Sur ce blog, je milite pour la clarté dans le fonctionnement des organisations. La clarté cela signifie ne pas se payer de mots, ne pas dissimuler les objectifs des entreprises sous de bonnes paroles. La clarté cela signifie prendre les salariés pour des adultes. La clarté c'est la garantie d'un dialogue social fructueux, c'est la possibilité pour tous les acteurs d'affronter la réalité.

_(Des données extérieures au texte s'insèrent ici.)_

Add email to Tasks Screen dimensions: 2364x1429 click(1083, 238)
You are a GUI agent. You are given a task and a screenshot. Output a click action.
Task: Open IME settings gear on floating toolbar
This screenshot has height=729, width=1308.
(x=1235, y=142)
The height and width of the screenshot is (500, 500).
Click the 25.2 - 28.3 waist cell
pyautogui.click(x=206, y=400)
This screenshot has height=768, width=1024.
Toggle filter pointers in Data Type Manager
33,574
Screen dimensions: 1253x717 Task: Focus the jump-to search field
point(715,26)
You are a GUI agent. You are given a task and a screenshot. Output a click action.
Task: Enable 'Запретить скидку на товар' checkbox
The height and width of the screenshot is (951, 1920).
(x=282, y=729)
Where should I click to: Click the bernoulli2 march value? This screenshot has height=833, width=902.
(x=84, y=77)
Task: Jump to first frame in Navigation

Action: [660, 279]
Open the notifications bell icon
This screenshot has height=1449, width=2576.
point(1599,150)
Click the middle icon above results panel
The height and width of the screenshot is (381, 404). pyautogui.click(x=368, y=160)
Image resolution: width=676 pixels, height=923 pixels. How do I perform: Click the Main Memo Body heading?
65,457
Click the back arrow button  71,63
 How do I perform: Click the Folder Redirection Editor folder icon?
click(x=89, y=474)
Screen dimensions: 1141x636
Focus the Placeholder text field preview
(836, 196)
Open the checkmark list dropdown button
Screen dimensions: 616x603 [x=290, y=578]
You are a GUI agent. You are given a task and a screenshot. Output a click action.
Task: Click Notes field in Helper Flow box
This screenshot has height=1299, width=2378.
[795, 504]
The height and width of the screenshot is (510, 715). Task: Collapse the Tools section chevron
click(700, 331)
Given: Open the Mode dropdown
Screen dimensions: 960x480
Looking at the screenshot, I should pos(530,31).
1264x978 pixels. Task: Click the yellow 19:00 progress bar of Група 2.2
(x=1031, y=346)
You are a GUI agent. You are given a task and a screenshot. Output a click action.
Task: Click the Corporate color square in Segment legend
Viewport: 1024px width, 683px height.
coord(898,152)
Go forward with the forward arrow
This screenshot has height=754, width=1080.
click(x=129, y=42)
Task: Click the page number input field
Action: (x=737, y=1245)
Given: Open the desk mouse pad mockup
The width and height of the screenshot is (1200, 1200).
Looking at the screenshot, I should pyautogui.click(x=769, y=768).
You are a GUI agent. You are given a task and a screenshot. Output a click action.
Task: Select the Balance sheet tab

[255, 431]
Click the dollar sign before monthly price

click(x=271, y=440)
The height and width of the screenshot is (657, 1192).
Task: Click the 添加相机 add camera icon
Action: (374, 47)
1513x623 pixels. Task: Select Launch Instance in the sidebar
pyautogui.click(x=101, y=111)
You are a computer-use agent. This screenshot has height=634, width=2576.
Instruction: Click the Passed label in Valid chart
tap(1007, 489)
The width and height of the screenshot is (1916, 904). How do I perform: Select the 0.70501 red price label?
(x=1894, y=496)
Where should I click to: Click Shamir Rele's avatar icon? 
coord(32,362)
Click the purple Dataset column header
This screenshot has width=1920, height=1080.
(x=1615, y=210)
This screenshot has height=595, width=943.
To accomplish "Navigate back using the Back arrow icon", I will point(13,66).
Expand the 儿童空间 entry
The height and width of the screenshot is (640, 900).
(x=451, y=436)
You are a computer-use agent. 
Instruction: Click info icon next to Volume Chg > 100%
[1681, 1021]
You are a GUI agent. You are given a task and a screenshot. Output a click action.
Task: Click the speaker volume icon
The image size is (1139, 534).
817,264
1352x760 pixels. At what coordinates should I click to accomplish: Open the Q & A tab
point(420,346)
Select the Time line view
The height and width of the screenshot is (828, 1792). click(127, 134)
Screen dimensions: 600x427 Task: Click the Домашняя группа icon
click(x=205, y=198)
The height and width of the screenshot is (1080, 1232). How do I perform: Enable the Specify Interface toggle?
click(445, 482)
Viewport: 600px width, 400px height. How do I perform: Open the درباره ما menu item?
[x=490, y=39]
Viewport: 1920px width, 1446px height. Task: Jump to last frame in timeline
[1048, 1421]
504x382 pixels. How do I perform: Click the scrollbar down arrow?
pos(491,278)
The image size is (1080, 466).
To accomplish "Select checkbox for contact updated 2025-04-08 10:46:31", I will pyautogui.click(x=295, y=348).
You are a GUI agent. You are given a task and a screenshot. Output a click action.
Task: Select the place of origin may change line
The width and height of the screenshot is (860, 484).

Et bien, avec l'affaire du GIEC, on voit que cette clarté "managériale" doit pénétrer toutes les organisations, qu'aucune n'est à l'abri des dérives : le GIEC est un groupe d'expert. Il ne lui appartient de donner des leçons aux citoyens et à leur représentants élus, quoi qu'on en pense.
Sinon...
C'est la porte ouverte à l'émergence d'une nouvelle technocratie, celle des experts qui gouverne déjà une bonne partie de la planète économique. C'est cette technocratie qui a fait, en matière comptable, de la valeur de marché la "juste valeur", en partie à l'origine de la crise financière actuelle.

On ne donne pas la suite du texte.